• **Texto de estudo**
O fim para que pediu a palavra, e com que esperava occupar por alguns minutos a attenção da camara, foi para explicar as rasões por que dá o seu voto ao projecto em discussão, e para caracterisar quanto possa os motivos que dictaram o seu procedimento a respeito do algumas medidas que votou na sessão passada, procedimento de que não está arrependido; porque, para si, os principios sobre que assentam as leis que votou, são tão bons hoje como o eram hontem.
Se na epocha em que os poderes absolutos viam rastejar a seus pés os aulicos que cortejavam os seus actos, só tinha cabimento a lisonja, na epocha em que o povo é soberano, é preciso que ella não tenha esse cabimento; é necessario que se diga a verdade ao povo como ao rei. A verdade pois ao rei e ao povo, e a verdade que é preciso dizer ao povo, é que necessitámos reformar a nossa administração e carecemos do verificar por salutares economias, reformas sensiveis; que não podemos prescindir de um imposto dividido com igualdade e justiça, e finalmente que precisámos pagar uma grande divida que contrahimos para termos liberdade, como temos, para termos civilisação, para emfim gosarmos todos os beneficios que nos trouxe essa liberdade.
Portanto elle orador não lisonjeia o povo nem o paiz, porque elle carece menos de quem o lisonjeie do que do quem lhe firme o principio da auctoridade e da segurança.
N'esta camara foram discutidos, na ultima sessão, differentes projectos do lei, vindos da outra casa do parlamento, os quaes foram approvados por uma camara que tinha sido eleita debaixo dos auspícios de um governo que não era áquelle que havia tomado a iniciativa d'essas medidas. Refere-se á camara dos senhores deputados, que ultimamente foi dissolvida. Via-se pois que essa camara não podia ser suspeita no apoio que dava ao governo de então. Elle orador teve a honra de ser relator do alguns d'esses projectos, e comquanto não os julgasse a expressão final sobre o assumpto a que elles se referiam, reconheceu todavia que encerravam uma certa ordem de principios geraes, adequados e em harmonia com os ultimos melhoramentos interessados na governação publica do estado.

• **Dados do exercício**

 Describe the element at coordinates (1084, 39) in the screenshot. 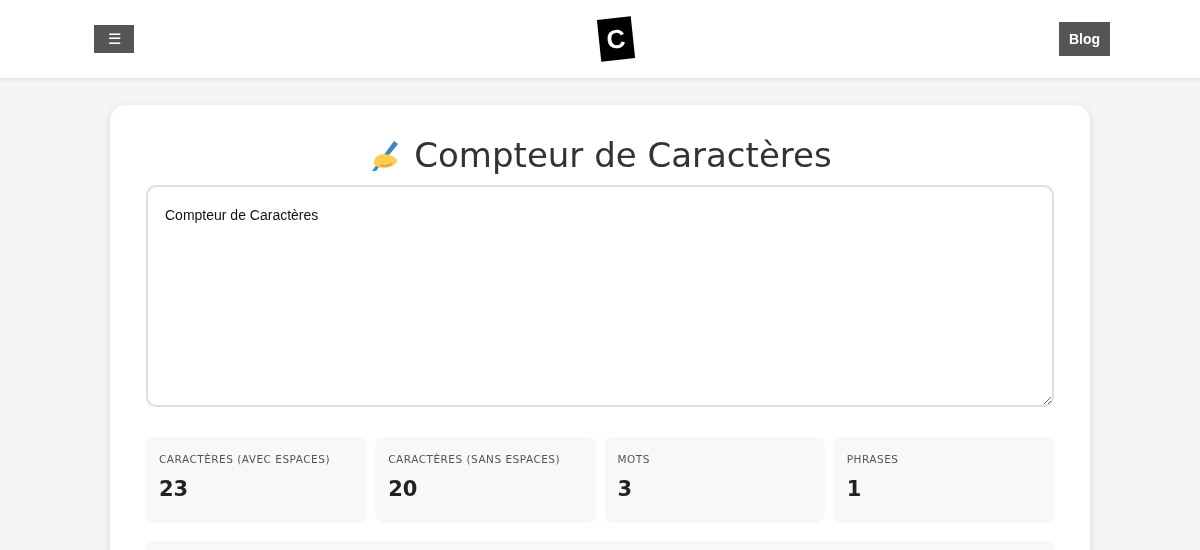

I see `blog-button: Blog` at that location.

• **Questões e tarefas**
• A. Segundo o discurso parlamentar, qual câmara tinha sido dissolvida pouco antes?
• B. Prossiga o discurso parlamentar a partir da última frase apresentada.

• **Respostas dos exercícios**
• A. A câmara dos senhores deputados.

• B.
O que era a lei do imposto de consumo? Era uma medida pela qual, depois de se ter pedido ao imposto directo o que por elle se não podia realisar sem muitas desigualdades, se procurava conseguir uma receita mais corta e segura, sendo ao mesmo tempo mais igual e equitativa para todas as classes na justa e devida proporção, estando já em parte ensaiadas pelas administrações municipaes, de que ellas sempre derivaram um dos seus melhores rendimentos, uma das suas maiores garantias, para muitas vezes obterem meios com que podessem mais promptamente realisar melhoramentos reclamados pelas necessidades dos mesmos municipios.
Essa lei pois, como outras que foram revogadas, tinham vindo aqui nas melhores intenções, mas o desejo do maior acerto, a ponto de se querer logo de repente chegar em tudo ao estado do perfeição absoluta, foi um sentimento que se teve mais em vista do que o conhecimento pratico das circumstancias peculiares nas differentes povoações e no geral do paiz (apoiados).
D'aqui é que nasceram todas as tentativas para explorar nas nossas difficuldades com certas doutrinas que se estabeleceram.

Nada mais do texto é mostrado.